Türk Radyoloji Derneği Başkanı Prof. Dr. Tamer Kaya, Türkiye’de radyoloji yönetimine ilişkin bilgiler verdi. Cihaz yönetimi ve insan kaynağı konusunda OECD ortalamalarını baz alan kaya şunları kaydetti:
“Ülkemizde bulunan cihazlar OECD ülkelerine kıyasla ortalamanın altında. MR cihazları ortalamanın bir miktar altında iken BT cihazlarının sayısı ortalamanın daha da fazla altında. Diğer yandan radyoloji uzmanı sayısı da oldukça düşük. 100.000 kişiye düşen radyolog sayıları, Türkiye’de 5 iken bu rakam Avusturya’da 17, Fransa’da 15, Finlandiya’da 13, Norveç’te 12, İsviçre’de 11, Almanya’da 11, İngiltere’de 7 olarak görülüyor.
Yüksek Sayılarda Tetkik Yapılıyor
Bütün bunlara karşı yapılan tetkiklere baktığımızda çok yüksek sayılarda tetkiklerin yapıldığı görülmektedir. MR tetkiklerinde 1000 kişiye düşen 133 tetkik sayısı ile dünyada ilk sırada yer almaktayız. BT tetkiklerinde ise 1000 kişiye düşen 161 tetkik sayısı ile dünya sekizincisi durumundayız.
Bir yandan nüfus başına düşen tetkik sayıları bu kadar yüksek iken diğer yandan da nüfus başına düşmekte olan radyoloji uzmanı sayısı da ciddi oranda düşük. Bu durum radyologların inanılmaz derecede bir iş yükü ile karşı karşıya kalmalarına neden oluyor. Bazı radyoloji uzmanları günde 200 kadar ve hatta daha fazla rapor yazmak zorunda kalıyorlar. Bu durum da tetkik kalitesinin düşmesine neden oluyor.
İş Yükü Kalite Sorunu Doğuruyor
Bu durumda yoğunluğun ortaya çıkardığı bir kalite sorunuyla karşı karşıyayız. Türk Radyoloji Derneği olarak yapmış olduğumuz birçok analiz, asıl sebebin hastalarımızın aşırı talebi nedeniyle tetkiklerin çok istenmesi olduğunu gösteriyor. Özellikle klinik hekimlerimizin de hastaları değerlendirmeye yeterince zaman ayıramaması nedeniyle bu istek gittikçe artıyor.
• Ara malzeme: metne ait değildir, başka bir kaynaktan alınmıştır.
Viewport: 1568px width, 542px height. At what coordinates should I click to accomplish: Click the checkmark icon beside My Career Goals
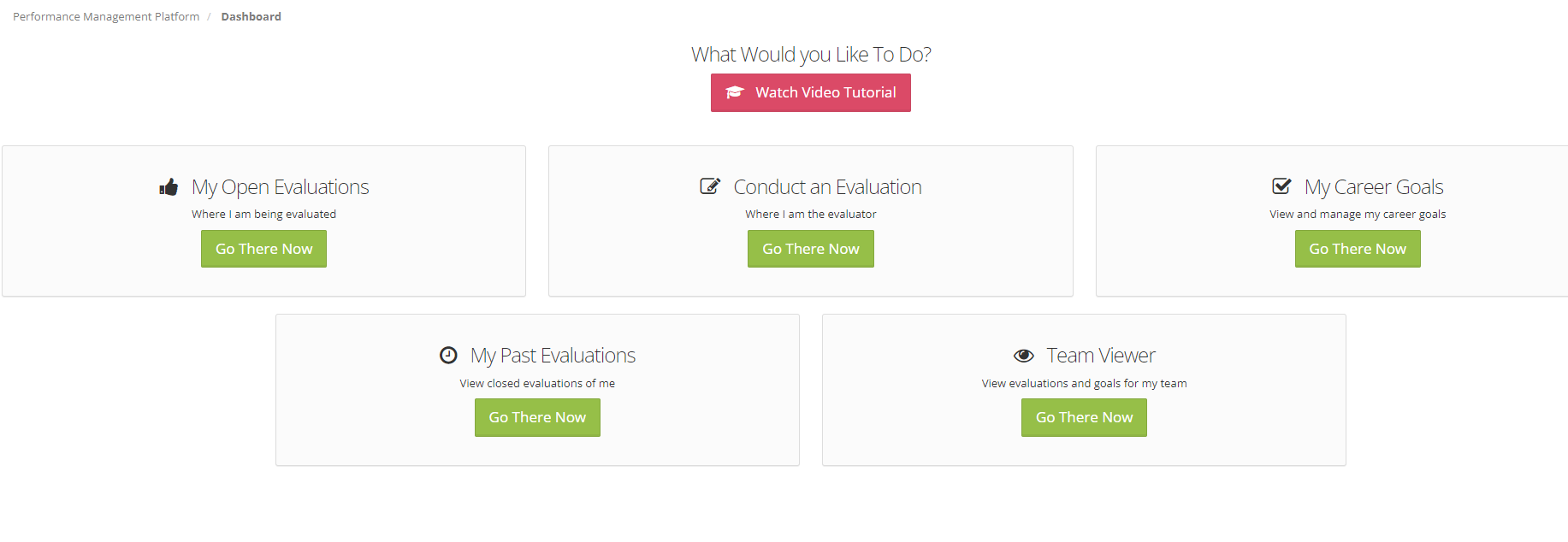click(1281, 186)
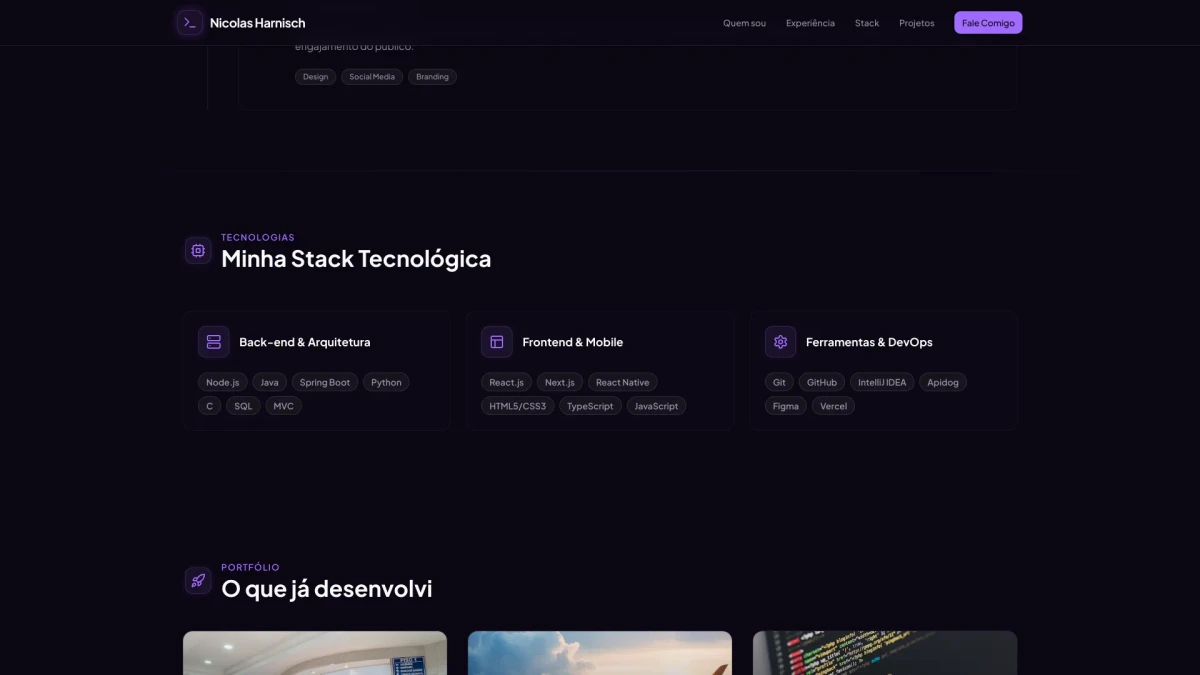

Bu kısır döngünün kırılması, hastalarımıza gerçekten gerekli durumlarda tetkiklerin yapılmasının sağlanması ve verilen görüntüleme hizmetinin kalitesini olması gereken standartların altına düşürülmeden hizmete devam edilmesi gerekiyor.
Bu amaçla derneğimiz problemin tespiti ve olası çözüm yollarını araştırmaktadır. Bu sürece yönelik alınacak tedbirlerle hem hastalarımıza verilen sağlık hizmetinin kalitesi artacak, hem de hekimlerimizin mesleki uygulamalarında hata riskini en aza indirmesi sağlanacaktır.”